2nd period tomorrow we'll pore over the results. In the meantime, my students have received their results and completed corrections in class today, and gave me lots of feedback as we went over the questions and the answers. I have an inkling. . . but the facts will be reported tomorrow.

Round 2: Ding

The Toshiba's hard drive failed after one week. Exchanged it and the young person is back in business. He handled it with grace-much more than I show when one of my machines fails to even do a service boot. I also received my first comment from him on the blog. He knows what I write about him, and gives me lots of input, but now he's out there commenting.

I laughed out loud when I saw this comment from my own son under my blog post:

Tmister said...

My name is Tullus. I am the son of Andrea Weis. I am the one who got the AWESOME laptop for my birthday.

That all changed today.

I was trying to get onto my laptop. The first time I tried, it worked. When I tried the internet, it froze. It was connected to the wireless connection, and all was right in the world.

But, for some reason that I can't explain, when I tried to restart it, it wouldn't get past the standby phase on windows 7.

My mom fooled around with it, being the smartest one in the family dealing with technical issues. Well, she made a few calls, and somethings up with the hard drive or something.

So, tomorrow, I am sorry to report that she will be returning my laptop. It was a good laptop, and whatever went wrong with it....

IT WASN'T MY FAULT!!!!!

September 15, 2010 6:49 PM

He was absolutely right-not his fault, it was the hard drive. So now he's reinstalling his favorite things on the laptop, like Skype and Picasa, and I realized something. I have my own little feedback person right in my own home. Hmmm. You'll be hearing more from him very soon.

Wednesday, September 15, 2010

Going well, thank you for asking.

We are now at one week with the 12 year old having his own laptop. So far, so good. Parental controls enforced, and only one reminder necessary. All messages meeting expectations and time restraints honored.

Problem 1: I want to Skype my cousins at all hours. They are family.
Solution: Hours of conversation created.

Problem 2: I am going to volunteer to make a video project in one day for my
social studies group. It has 35 clips that need to be edited.
Solution: You will make a PowerPoint with a few flash clips. Do not volunteer
for a project that takes 20 hours to complete in a 3 hour window.

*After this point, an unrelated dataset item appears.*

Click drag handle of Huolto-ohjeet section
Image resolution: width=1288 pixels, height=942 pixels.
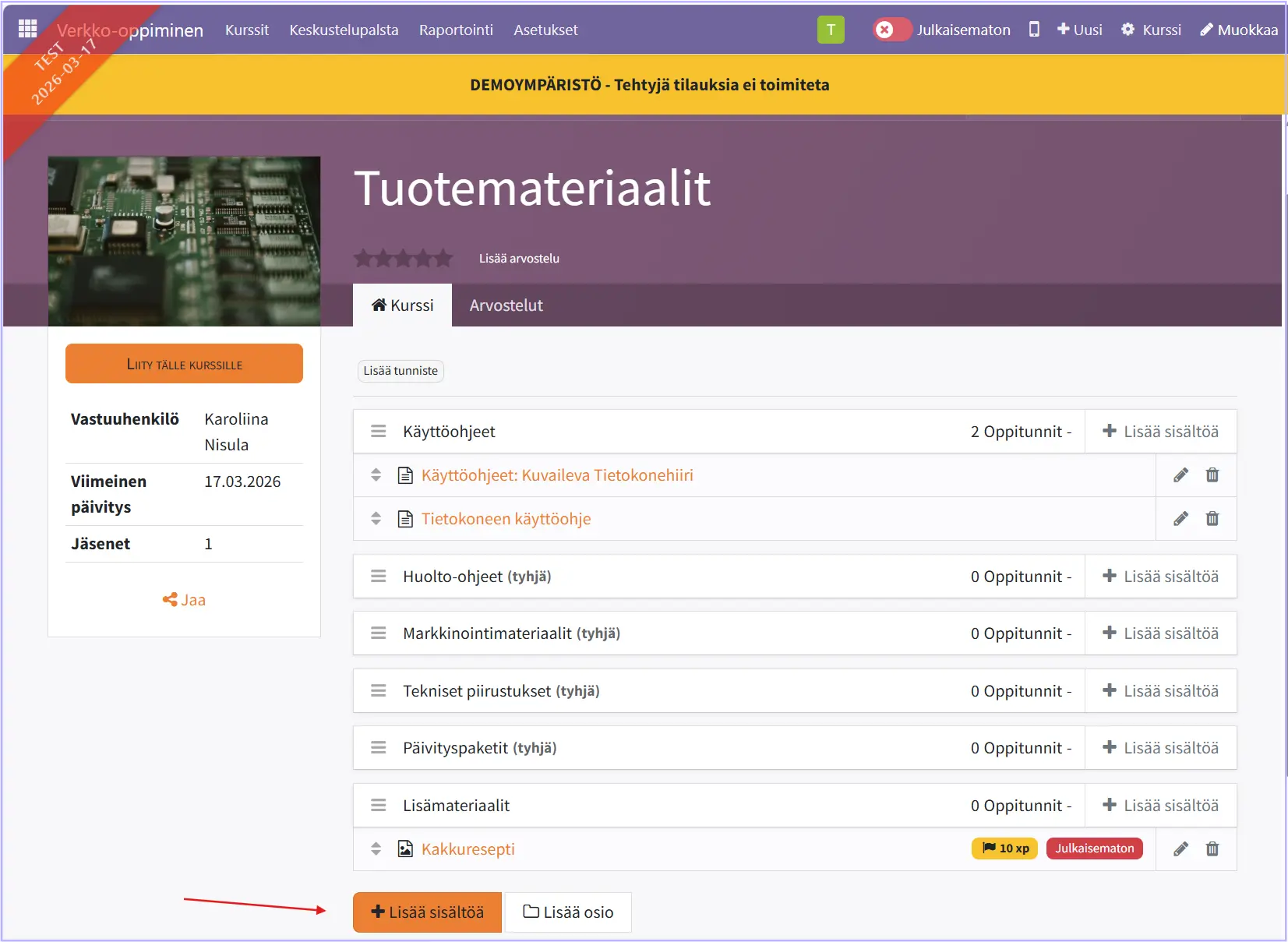point(378,577)
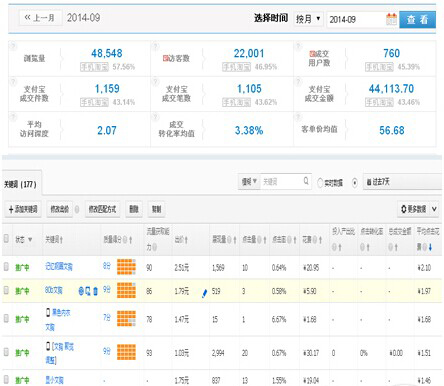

Problem 3: My sister clicked on a contaminated link that was given by (gasp) her teacher!
Solution: Run virus scan and email teacher so that others do not suffer.


These, I think, are opportunities for learning, not setbacks. But they cost me a few hours. Learn from my mistakes.

Positives: I (young person)can check my web portal with no assistance and get my homework checked off my to-do list!

I (young person)can create a set of online flash cards to study for my quiz!

I've (young person)learned how to use sticky-notes and followed through on what was on them!

So, it's been a good week. Way to go, young person!!!